▶ _Supplied information_
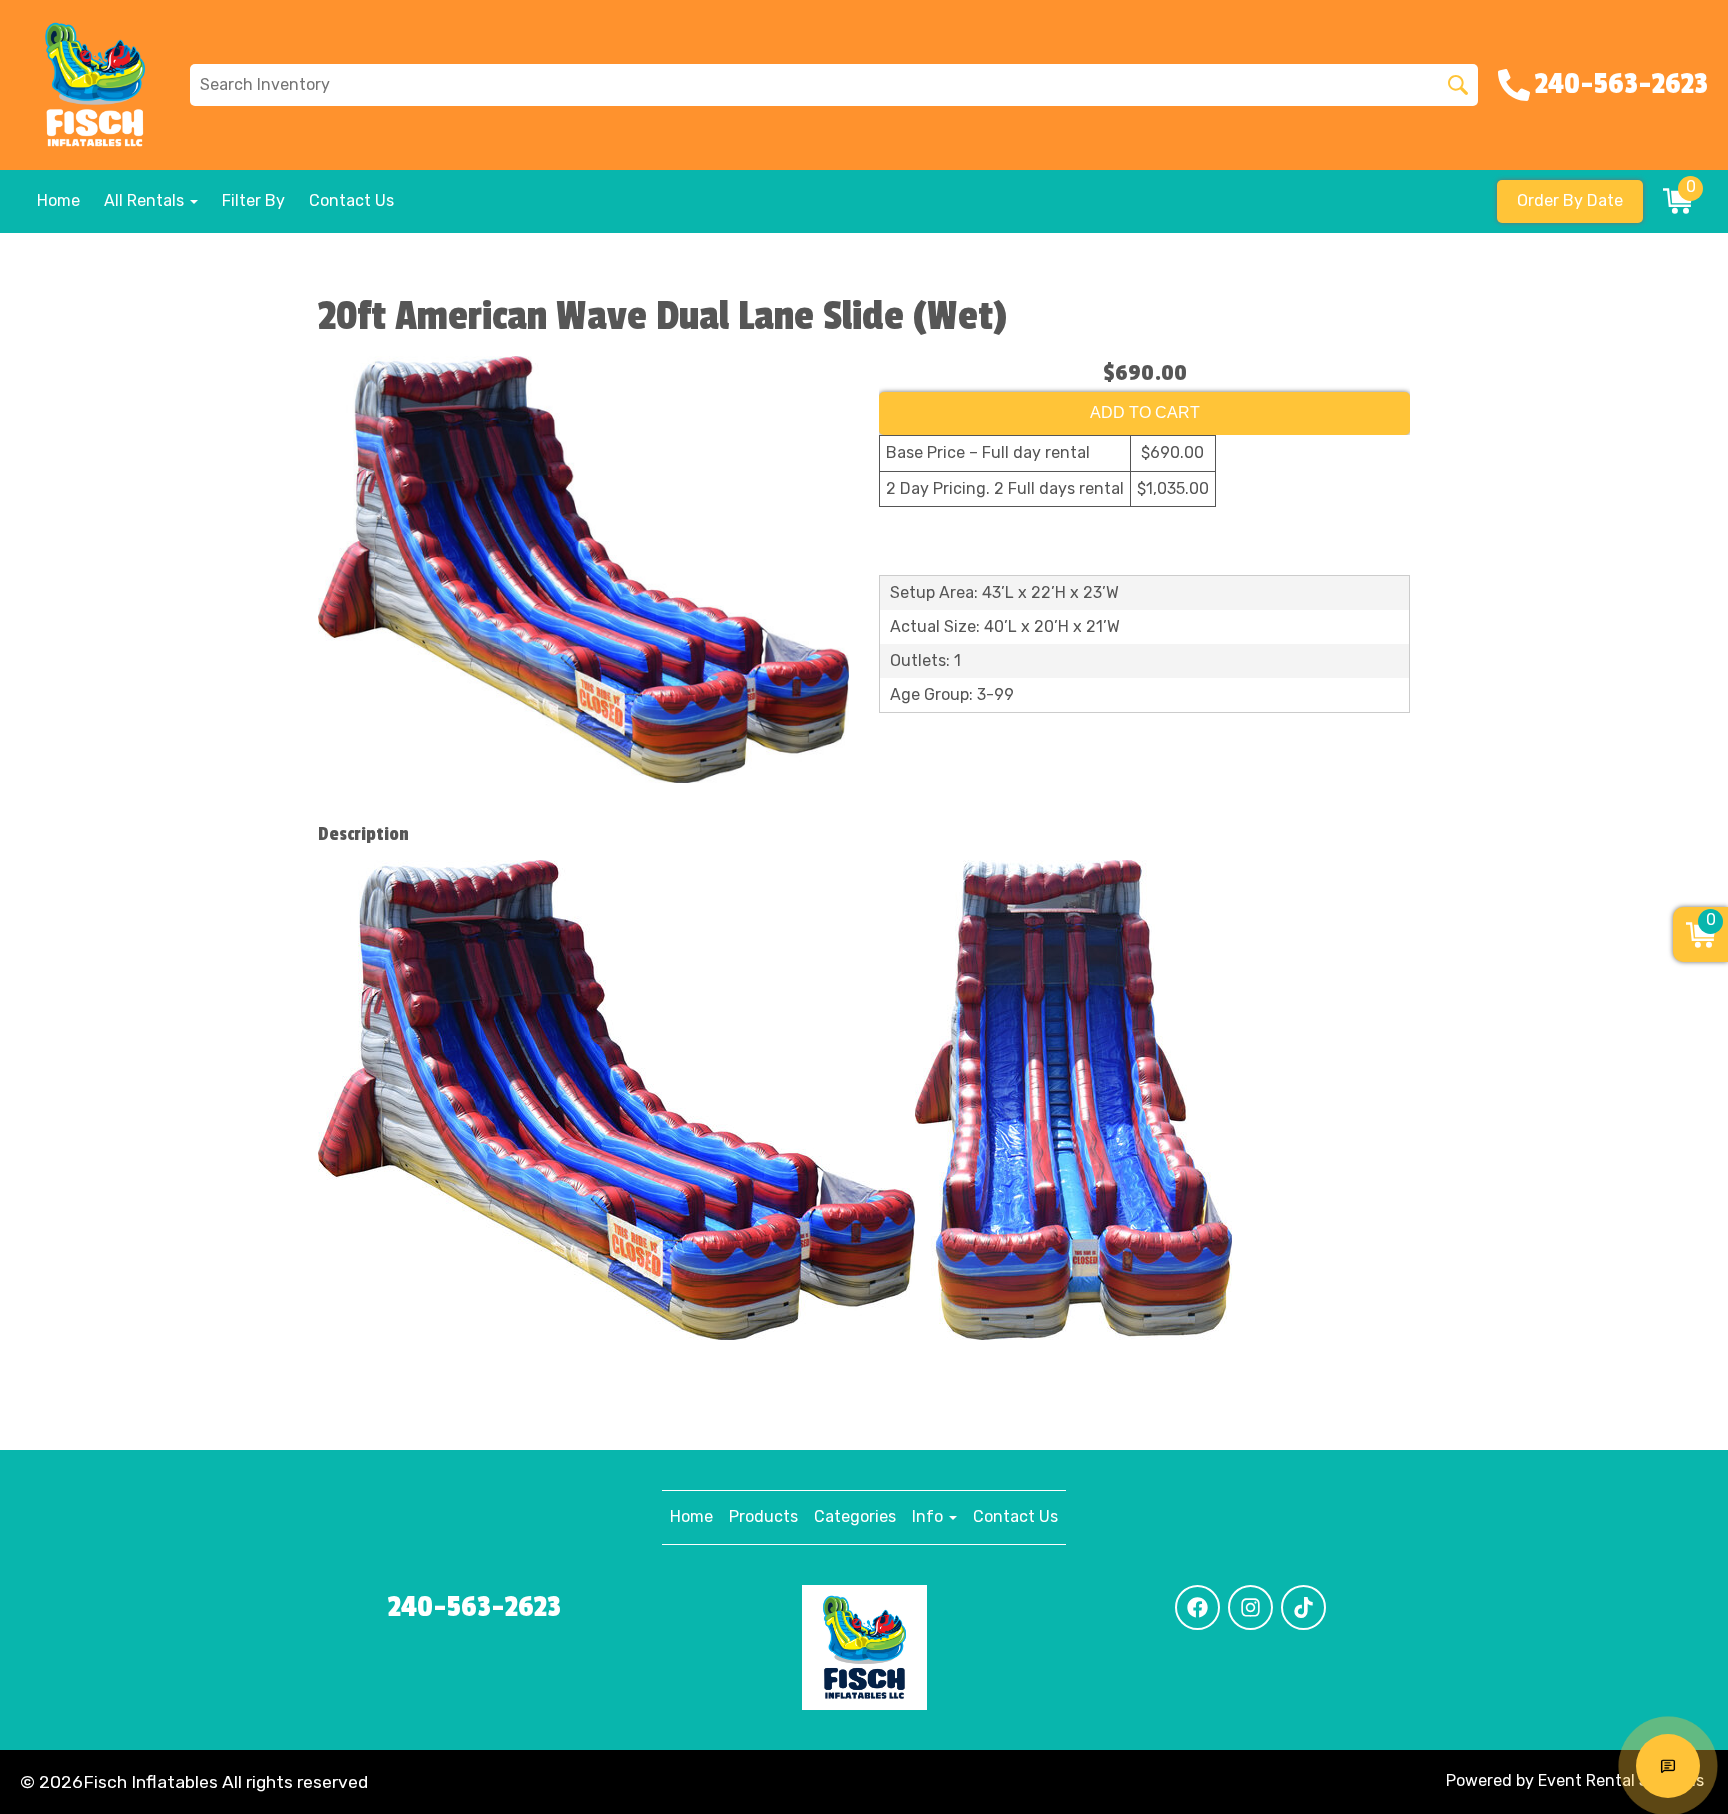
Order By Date (1570, 200)
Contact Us (351, 200)
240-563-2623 (474, 1607)
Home (58, 200)
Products (763, 1516)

▶ _Work task_
Restate all of the material word for word. Keep out every picture.

▶ _Output of the exercise_
Order By Date (1570, 200)
Contact Us (351, 200)
240-563-2623 (474, 1607)
Home (58, 200)
Products (763, 1516)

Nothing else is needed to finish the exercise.